Mini-conto de Verão

- A tua mãe era rápida, David.
- Rápida, pai?
- Sim, sempre à frente da sua sombra, sintonizada em tudo. Marcava o código quando a máquina ainda pedia para aguardar…
- Fala-me mais dela, pai.
- Era linda. Mas isso já sabes. Já to devo ter dito um milhão de vezes.
- Para não falar no milhão de fotos…
- Pois. Mas era uma beleza “não convencional”.
- “Não convencional”?
- Ela tinha uma dessas T-shirts que oferecem nas perfumarias para promover marcas de cosméticos.
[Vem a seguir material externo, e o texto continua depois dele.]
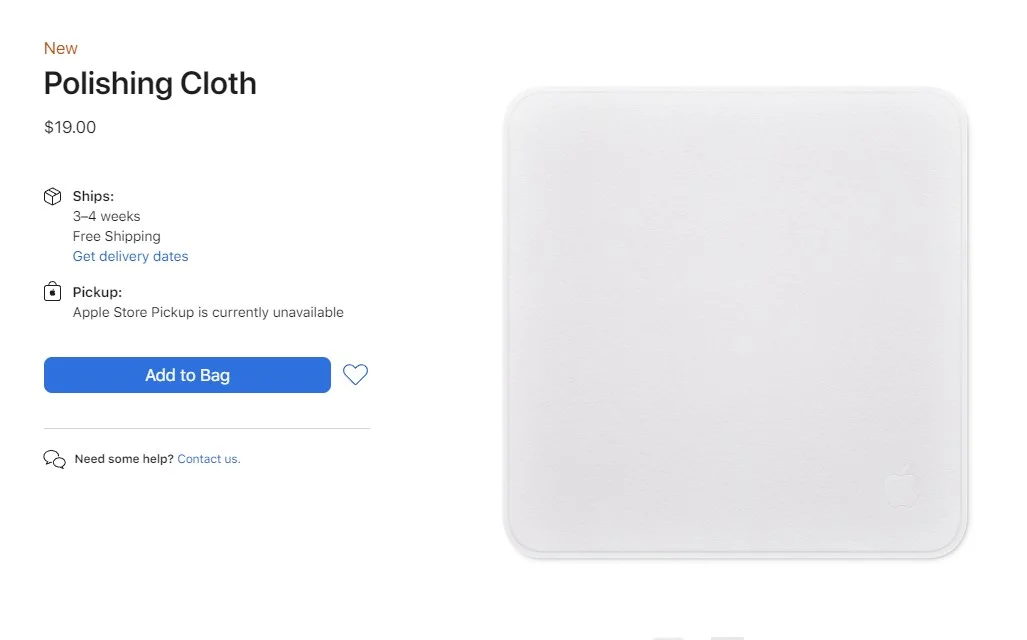
Task: Click the chat bubbles help icon
Action: point(54,459)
Justinha, a realçar a suas imperturbáveis formas. Só me lembro que era uma marca americana. Como lhe assentava bem o raio da T-shirt! “Non-conventional beauty”…
- O teu inglês já viu melhores dias, pai…
- A tua mãe falava um inglês perfeito. E espanhol. E Italiano. E quantas mais línguas viessem.
- Talvez tenha herdado isso dela.
- Sabia o nome das capitais todas e os estilos arquitectónicos, gostava de meter conversa com os chefes dos restaurantes e dissertava sobre ervas aromáticas. Tanto lia Tolstoi ou Dostoievski, como trocava receitas e soluções tira-nódoas com as vizinhas do prédio.
Longo silêncio.
- Achas que a mãe teria gostado deste sítio, pai?
- A tua mãe tinha um jeito especial para arranjar formas de gostar. Se não gostava da praia, arranjava uma retrosaria ou um antiquário. Tinha um espaço e um tempo muito próprios. Acho que a única coisa que a afligia seriamente era ter tempo livre.

Comentários

Ana Bela Cabral disse…
Para a minha Amiga Rita. She knows why.
Rita disse…
Maravilhoso, de facto! Desde as leituras, à ambivalência, até às ervas aromáticas...

Espólio que reservo para mim e que gosto de partilhar com pessoas especiais, como tu, minha doce Aninhas!